Capitava che aprissi bocca solo quando arrivavo nel suo ufficio e quando poi andavo via. All’arrivo dicevo: “Salve, dottoressa Smerdapane” e quando andavo via: “Alla prossima volta, dottoressa Smerdapane.” Rarissimamente riuscivo a dire altro e quando riuscivo era, il più delle volte, per chiederle quanti soldi avrei dovuto portarle nel nostro prossimo incontro.

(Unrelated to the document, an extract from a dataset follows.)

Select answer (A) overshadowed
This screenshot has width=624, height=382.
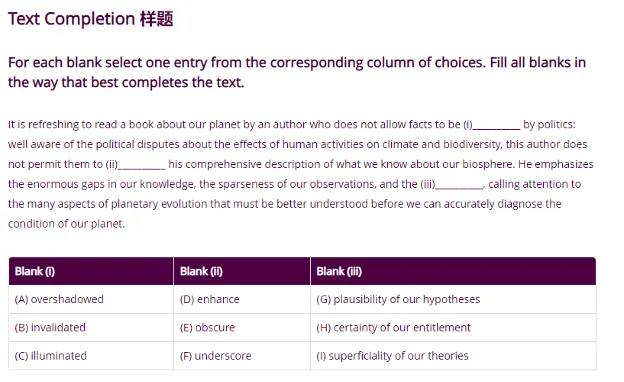(x=59, y=299)
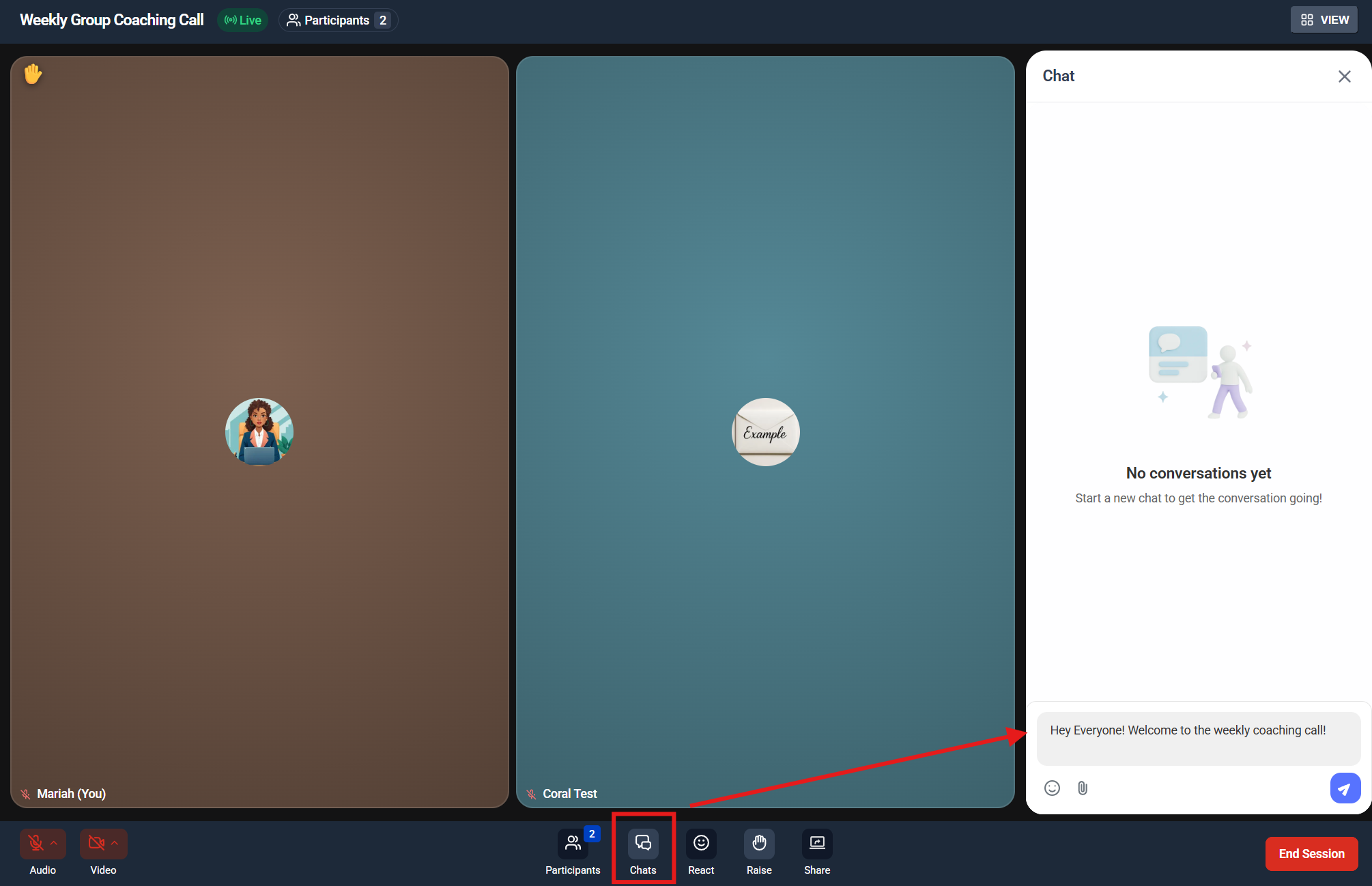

Un giorno, mentre ero seduto lì di fronte alla sua scrivania a guardarla e ad ascoltarla, squillò il telefono. Rispose. Disse scattante: “Le passo il mio socio”. E, poco dopo: “Pronto? Mi spiace, il mio socio non è in ufficio in questo momento. Chiami più tardi,” e mise giù il ricevitore.

Usualmente, quando squillava il telefono, e squillava rarissimamente, diceva sempre, quasi in automatico: “Le passo il contabile”. E, poco dopo: “Pronto? Mi spiace, il contabile non è in ufficio in questo momento. Chiami più tardi,” e metteva giù il ricevitore.

Capitava anche che dicesse: “La segretaria oggi non c’è. Dica pure a me. Sono la dottoressa Smerdapane.”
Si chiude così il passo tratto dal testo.